> _WHAT IS REQUIRED_
In the listing, find every line that has the string "Sort" and copy it.

> _DATA SECTION_
....
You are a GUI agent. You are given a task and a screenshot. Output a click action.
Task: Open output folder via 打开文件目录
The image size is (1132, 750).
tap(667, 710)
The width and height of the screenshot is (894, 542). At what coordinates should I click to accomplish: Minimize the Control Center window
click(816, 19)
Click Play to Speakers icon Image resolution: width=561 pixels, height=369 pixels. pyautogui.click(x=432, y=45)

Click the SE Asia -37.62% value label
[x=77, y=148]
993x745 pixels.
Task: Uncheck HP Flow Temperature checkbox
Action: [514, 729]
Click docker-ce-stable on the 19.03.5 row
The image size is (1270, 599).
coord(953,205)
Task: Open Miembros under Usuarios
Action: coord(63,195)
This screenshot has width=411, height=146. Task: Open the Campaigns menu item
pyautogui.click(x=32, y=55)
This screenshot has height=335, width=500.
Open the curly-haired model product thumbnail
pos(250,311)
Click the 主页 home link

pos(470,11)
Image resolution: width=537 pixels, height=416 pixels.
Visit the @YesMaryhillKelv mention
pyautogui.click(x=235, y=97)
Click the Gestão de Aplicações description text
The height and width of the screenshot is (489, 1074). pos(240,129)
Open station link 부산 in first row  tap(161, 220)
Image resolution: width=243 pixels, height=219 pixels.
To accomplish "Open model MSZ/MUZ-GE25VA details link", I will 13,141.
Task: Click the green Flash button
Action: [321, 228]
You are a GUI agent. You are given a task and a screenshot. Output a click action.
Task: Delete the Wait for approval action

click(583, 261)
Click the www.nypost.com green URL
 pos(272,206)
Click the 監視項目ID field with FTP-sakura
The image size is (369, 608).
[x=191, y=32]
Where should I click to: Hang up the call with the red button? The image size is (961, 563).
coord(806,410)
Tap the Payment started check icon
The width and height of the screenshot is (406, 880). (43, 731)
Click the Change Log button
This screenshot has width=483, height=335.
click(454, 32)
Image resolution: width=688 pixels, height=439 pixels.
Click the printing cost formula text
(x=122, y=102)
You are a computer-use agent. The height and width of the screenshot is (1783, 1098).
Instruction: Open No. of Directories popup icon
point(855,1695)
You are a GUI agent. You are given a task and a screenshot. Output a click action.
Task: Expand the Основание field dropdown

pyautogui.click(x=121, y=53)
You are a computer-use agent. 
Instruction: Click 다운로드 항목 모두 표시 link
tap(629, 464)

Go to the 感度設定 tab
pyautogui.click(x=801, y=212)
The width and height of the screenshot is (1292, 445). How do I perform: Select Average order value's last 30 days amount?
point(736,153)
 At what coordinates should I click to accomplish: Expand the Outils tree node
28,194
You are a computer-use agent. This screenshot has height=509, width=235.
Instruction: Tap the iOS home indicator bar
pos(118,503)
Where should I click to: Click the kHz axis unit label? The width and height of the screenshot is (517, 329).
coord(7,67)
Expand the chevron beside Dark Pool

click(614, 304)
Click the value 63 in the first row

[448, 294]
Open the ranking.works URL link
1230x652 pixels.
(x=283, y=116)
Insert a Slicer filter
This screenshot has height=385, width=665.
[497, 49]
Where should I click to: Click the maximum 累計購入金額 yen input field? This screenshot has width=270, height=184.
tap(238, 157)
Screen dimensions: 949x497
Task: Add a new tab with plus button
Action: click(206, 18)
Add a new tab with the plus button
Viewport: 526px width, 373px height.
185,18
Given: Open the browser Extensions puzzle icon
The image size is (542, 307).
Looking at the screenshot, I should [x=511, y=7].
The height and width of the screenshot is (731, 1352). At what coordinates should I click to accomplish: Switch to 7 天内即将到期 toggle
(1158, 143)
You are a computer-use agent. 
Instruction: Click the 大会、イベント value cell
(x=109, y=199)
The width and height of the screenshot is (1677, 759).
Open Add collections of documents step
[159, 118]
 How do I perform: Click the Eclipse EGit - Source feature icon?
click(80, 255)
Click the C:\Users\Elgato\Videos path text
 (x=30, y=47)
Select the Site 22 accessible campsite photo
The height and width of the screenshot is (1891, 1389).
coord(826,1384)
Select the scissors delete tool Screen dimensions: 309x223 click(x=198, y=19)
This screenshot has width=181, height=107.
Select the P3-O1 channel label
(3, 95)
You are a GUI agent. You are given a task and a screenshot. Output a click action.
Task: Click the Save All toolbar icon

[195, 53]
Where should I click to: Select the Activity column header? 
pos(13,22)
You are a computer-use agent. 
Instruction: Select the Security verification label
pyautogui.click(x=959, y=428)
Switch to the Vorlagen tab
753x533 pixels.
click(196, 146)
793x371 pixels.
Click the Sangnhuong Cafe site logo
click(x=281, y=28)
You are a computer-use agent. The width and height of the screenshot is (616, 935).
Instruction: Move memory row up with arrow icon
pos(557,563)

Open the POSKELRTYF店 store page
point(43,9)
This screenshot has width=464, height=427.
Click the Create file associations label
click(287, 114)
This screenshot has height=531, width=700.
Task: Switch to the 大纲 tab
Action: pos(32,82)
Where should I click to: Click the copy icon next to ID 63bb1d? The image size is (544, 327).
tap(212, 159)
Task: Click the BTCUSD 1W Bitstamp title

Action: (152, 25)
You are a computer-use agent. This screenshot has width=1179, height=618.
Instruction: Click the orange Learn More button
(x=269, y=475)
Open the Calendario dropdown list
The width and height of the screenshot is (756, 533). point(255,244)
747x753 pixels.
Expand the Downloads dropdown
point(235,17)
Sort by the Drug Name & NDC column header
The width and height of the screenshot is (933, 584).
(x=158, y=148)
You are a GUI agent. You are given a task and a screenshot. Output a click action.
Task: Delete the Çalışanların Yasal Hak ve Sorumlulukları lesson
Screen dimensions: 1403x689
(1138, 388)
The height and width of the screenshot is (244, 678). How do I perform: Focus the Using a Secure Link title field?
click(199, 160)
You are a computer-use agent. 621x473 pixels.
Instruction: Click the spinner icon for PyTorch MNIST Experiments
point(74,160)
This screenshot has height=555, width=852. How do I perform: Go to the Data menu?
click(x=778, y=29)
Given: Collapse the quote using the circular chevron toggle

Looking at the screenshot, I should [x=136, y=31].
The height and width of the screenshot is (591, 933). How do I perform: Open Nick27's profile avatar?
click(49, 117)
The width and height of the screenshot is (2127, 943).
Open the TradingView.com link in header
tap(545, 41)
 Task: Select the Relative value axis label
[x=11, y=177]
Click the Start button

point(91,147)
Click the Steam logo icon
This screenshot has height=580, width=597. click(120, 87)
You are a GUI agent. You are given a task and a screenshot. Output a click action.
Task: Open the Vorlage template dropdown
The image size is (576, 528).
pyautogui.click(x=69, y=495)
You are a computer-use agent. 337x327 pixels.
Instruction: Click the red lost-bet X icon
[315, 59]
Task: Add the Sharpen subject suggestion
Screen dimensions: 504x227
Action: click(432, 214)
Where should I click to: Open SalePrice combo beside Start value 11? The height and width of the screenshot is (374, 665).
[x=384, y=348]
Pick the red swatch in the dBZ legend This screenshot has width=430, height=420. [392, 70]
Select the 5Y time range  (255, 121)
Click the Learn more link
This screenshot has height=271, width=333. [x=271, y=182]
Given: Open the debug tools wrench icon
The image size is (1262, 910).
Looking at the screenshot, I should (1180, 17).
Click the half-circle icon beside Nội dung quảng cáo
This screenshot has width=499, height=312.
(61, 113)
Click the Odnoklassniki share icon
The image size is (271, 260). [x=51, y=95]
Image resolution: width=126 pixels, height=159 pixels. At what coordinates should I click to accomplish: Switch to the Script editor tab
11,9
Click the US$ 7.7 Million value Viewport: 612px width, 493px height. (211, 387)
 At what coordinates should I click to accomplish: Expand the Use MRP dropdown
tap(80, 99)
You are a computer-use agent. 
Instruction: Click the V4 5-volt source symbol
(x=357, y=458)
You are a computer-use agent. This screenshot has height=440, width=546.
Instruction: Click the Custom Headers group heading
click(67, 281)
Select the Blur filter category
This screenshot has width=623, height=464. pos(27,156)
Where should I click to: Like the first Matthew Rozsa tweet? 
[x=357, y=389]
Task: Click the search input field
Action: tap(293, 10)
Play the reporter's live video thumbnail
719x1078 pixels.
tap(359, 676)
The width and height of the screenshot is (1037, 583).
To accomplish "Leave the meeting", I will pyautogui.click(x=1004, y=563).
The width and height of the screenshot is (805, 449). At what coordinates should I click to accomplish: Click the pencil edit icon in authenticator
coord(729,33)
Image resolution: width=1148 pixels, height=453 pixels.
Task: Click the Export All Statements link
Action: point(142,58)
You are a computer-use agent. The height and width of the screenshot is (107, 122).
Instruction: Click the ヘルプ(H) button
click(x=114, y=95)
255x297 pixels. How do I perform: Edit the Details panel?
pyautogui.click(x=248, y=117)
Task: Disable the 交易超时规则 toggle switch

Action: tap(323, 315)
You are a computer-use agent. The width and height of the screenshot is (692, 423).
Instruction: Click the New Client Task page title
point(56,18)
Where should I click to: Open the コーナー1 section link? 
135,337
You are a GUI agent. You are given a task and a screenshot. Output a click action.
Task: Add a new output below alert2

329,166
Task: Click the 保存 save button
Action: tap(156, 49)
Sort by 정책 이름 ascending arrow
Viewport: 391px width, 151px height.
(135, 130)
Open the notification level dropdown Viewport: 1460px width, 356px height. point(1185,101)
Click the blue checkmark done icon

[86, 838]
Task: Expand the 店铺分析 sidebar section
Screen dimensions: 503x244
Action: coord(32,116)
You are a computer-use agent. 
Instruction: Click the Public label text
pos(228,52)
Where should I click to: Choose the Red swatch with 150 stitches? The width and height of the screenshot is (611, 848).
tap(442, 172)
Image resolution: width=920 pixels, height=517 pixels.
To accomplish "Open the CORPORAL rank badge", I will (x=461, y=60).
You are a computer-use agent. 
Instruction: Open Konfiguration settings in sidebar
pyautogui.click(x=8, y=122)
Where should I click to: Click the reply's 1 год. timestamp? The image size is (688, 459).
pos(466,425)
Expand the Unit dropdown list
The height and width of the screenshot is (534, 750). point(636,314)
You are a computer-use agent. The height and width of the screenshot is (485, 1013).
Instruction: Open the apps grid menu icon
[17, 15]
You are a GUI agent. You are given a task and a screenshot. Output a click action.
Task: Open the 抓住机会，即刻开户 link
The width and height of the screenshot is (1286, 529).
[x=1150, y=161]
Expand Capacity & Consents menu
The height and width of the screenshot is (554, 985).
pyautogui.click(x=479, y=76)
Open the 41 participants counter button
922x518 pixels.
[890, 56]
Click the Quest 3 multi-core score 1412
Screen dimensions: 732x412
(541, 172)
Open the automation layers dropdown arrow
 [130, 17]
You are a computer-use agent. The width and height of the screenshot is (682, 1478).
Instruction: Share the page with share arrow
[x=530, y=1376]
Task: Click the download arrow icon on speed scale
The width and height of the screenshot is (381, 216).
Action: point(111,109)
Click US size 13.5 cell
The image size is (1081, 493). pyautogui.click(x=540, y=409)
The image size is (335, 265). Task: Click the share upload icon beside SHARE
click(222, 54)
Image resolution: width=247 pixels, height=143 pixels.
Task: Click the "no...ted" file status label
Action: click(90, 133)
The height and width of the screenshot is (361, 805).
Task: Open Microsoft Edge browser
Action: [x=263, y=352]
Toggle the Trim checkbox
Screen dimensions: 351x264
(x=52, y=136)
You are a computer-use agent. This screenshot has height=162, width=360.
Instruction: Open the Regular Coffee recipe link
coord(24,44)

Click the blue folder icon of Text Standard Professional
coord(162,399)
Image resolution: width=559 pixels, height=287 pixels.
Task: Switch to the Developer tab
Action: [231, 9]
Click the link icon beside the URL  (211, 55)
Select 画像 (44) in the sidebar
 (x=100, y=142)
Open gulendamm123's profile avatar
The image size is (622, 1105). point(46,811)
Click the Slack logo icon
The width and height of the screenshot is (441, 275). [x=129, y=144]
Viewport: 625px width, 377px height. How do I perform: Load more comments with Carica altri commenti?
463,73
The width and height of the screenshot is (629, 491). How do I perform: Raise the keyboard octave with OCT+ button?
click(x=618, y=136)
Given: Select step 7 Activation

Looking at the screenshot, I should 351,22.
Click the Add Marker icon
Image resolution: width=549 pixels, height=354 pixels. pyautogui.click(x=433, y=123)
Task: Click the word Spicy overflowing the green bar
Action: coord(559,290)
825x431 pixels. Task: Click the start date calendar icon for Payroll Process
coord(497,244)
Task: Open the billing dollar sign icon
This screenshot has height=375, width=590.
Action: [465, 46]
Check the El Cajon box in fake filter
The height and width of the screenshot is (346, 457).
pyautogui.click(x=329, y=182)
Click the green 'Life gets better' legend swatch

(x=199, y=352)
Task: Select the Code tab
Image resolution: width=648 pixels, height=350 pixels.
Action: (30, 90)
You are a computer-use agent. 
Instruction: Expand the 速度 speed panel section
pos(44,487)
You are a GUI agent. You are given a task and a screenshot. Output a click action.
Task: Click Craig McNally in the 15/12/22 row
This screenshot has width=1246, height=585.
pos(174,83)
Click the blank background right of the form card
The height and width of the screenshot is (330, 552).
....
> _ANSWER BOX_
Sort by the Drug Name & NDC column header
Sort by 정책 이름 ascending arrow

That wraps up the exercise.